The Act closes a loophole in the Tariff Act of 1930, a Depression-era law that allowed the import into the U.S. of goods made using convict, forced, or indentured labor, so long as consumer demand for the products at issue could not be met domestically. Since its enactment in 1930, the Tariff Act has been used only 39 times, mostly to bar equipment and machinery made in China during the 1990s. The Trade Facilitation and Trade Enforcement Act enjoyed bipartisan support in both the Senate and the House of Representatives, where it passed with wide margins of support.
Of course, enforcement resources are key to determining what kind of impact this new law will have. Conspicuously, Congress passed this new law without performing any analysis of the impact it is likely to have on U.S. businesses. The Department of Labor, however, maintains a list of 319 foreign goods believed to be made using child labor and 102 foreign goods believed to be made using forced adult labor that include many items, the absence of which would significantly threaten many U.S. businesses.

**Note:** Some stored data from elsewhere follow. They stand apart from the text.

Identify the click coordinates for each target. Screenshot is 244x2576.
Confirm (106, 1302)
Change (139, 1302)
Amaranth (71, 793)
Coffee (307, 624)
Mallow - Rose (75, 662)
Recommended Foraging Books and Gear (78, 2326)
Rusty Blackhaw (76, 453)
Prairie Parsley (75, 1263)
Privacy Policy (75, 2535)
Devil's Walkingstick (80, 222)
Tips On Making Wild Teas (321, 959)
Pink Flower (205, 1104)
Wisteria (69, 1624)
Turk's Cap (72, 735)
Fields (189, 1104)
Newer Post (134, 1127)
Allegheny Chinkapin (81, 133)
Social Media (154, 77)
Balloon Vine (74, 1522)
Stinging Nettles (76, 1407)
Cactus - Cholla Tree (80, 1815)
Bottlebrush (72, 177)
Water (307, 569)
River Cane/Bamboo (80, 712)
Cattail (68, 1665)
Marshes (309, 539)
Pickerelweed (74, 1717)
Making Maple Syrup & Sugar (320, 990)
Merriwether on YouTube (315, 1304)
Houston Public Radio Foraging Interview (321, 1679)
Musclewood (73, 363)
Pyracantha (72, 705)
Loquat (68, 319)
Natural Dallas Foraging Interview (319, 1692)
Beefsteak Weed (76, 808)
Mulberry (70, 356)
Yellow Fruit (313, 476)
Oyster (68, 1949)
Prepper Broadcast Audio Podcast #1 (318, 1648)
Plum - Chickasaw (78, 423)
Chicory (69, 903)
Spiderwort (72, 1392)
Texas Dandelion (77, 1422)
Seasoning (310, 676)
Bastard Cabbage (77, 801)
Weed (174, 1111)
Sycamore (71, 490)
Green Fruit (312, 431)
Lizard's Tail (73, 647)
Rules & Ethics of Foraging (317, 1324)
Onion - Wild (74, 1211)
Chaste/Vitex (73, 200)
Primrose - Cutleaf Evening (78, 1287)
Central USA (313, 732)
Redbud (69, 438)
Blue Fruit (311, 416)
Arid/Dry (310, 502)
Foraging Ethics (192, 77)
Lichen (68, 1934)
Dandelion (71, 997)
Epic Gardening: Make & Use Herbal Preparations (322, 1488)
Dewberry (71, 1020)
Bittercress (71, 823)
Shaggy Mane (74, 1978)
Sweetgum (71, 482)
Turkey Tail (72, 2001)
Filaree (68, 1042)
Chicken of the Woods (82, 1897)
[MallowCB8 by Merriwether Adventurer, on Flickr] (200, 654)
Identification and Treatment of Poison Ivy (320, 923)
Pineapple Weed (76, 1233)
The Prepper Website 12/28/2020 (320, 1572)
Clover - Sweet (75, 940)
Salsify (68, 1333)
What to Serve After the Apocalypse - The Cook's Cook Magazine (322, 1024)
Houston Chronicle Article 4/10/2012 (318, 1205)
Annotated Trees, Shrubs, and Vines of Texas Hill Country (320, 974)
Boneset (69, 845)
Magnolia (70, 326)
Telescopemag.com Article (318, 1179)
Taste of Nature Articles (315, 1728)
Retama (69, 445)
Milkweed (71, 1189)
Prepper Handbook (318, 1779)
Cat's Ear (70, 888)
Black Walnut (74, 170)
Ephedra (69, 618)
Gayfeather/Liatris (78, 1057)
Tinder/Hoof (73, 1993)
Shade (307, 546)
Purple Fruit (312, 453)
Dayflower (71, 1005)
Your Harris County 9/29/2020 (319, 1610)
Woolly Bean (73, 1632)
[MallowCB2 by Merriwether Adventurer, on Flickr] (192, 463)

For instance, the Department of Labor’s list includes bricks and coal from Afghanistan, fruits, vegetables, and other products from Argentina, garments from Bangladesh, sugarcane and fruits from Belize, cattle from Bolivia, Brazilian beef, electronics and textiles from China, coffee from Colombia, coffee and cocoa from various African countries, Kazak cotton, seafood from many regions in southeast Asia, and many different agricultural products from Mexico.
The Trade Facilitation and Trade Enforcement Act is one of several legal measures that the U.S. and other governments have taken in recent weeks and months to combat human trafficking and child labor used in components and ingredients for U.S. goods. Earlier this month, President Obama signed the Port State Measures Agreement, an international trade accord that allows the port officials of signatory countries to prohibit access to foreign vessels suspected of illegal fishing. The Thai government has also taken steps recently to police illegal fishing and the use of trafficked labor in its seafood industry, including by installing satellite tracking devices on some fishing vessels to track the movement of workers on and off those boats.
The key for U.S. companies under the Trade Facilitation and Trade Enforcement Act will be to determine the true origin of their critical supplies and components and to work with their foreign suppliers to ensure they can show that the products at issue are not made using forced or child labor. Audit and verification programs can be established to satisfy this inquiry, but of course any such programs must be shown to be valid and robust – particularly for at-risk products. The implementation of this new law also provides a good opportunity for U.S. companies to review their supplier codes of conduct – and revise them if necessary – to ensure that needed goods will not be rejected at Customs.